→ What needs to be done: Set down, word for word, the stretch of lines from the one containing "1024x610 pixels." to the end of the records below.

___

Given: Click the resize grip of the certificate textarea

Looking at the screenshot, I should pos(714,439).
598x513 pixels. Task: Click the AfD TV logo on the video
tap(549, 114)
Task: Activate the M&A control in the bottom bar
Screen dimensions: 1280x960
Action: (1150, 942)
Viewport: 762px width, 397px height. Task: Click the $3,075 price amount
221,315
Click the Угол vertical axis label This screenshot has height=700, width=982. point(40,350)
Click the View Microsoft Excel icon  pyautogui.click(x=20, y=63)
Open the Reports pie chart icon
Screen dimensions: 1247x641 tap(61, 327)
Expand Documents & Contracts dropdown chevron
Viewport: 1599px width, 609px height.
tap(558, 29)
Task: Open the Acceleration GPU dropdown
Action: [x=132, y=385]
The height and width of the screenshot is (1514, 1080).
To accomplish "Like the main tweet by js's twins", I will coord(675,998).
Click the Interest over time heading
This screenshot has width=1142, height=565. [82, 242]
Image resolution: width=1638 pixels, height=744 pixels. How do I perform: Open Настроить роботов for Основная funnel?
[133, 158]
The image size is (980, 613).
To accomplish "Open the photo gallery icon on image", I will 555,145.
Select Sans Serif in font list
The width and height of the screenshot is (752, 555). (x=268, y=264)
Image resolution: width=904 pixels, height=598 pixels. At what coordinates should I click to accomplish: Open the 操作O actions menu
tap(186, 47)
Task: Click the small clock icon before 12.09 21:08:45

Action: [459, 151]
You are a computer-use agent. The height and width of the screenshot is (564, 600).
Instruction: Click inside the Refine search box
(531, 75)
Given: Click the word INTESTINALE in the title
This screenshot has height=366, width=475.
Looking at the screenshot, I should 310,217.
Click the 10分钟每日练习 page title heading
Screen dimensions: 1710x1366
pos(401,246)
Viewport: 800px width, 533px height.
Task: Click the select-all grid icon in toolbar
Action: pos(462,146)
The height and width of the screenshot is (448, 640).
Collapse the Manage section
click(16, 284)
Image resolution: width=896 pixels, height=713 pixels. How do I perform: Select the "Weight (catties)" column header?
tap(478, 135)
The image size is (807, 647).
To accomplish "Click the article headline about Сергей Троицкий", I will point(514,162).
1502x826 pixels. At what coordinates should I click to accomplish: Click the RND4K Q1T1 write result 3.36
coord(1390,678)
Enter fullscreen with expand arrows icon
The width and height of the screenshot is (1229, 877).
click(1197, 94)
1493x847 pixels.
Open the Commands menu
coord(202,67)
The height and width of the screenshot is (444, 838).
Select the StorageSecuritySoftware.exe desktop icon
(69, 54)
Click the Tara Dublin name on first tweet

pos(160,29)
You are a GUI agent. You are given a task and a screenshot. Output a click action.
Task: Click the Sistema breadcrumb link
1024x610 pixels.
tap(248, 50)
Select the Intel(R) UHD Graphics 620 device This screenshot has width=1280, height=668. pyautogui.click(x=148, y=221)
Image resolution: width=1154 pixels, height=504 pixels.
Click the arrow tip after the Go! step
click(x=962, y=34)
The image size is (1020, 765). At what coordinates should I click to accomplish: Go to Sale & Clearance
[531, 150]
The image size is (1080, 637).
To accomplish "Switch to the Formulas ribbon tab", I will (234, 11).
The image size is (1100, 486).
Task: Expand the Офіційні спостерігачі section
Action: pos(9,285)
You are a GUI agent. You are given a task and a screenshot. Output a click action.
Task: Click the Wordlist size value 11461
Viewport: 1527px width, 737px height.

___

→ Answer:
1024x610 pixels.
tap(248, 50)
Select the Intel(R) UHD Graphics 620 device This screenshot has width=1280, height=668. pyautogui.click(x=148, y=221)
Image resolution: width=1154 pixels, height=504 pixels.
Click the arrow tip after the Go! step
click(x=962, y=34)
The image size is (1020, 765). At what coordinates should I click to accomplish: Go to Sale & Clearance
[531, 150]
The image size is (1080, 637).
To accomplish "Switch to the Formulas ribbon tab", I will (234, 11).
The image size is (1100, 486).
Task: Expand the Офіційні спостерігачі section
Action: pos(9,285)
You are a GUI agent. You are given a task and a screenshot. Output a click action.
Task: Click the Wordlist size value 11461
Viewport: 1527px width, 737px height.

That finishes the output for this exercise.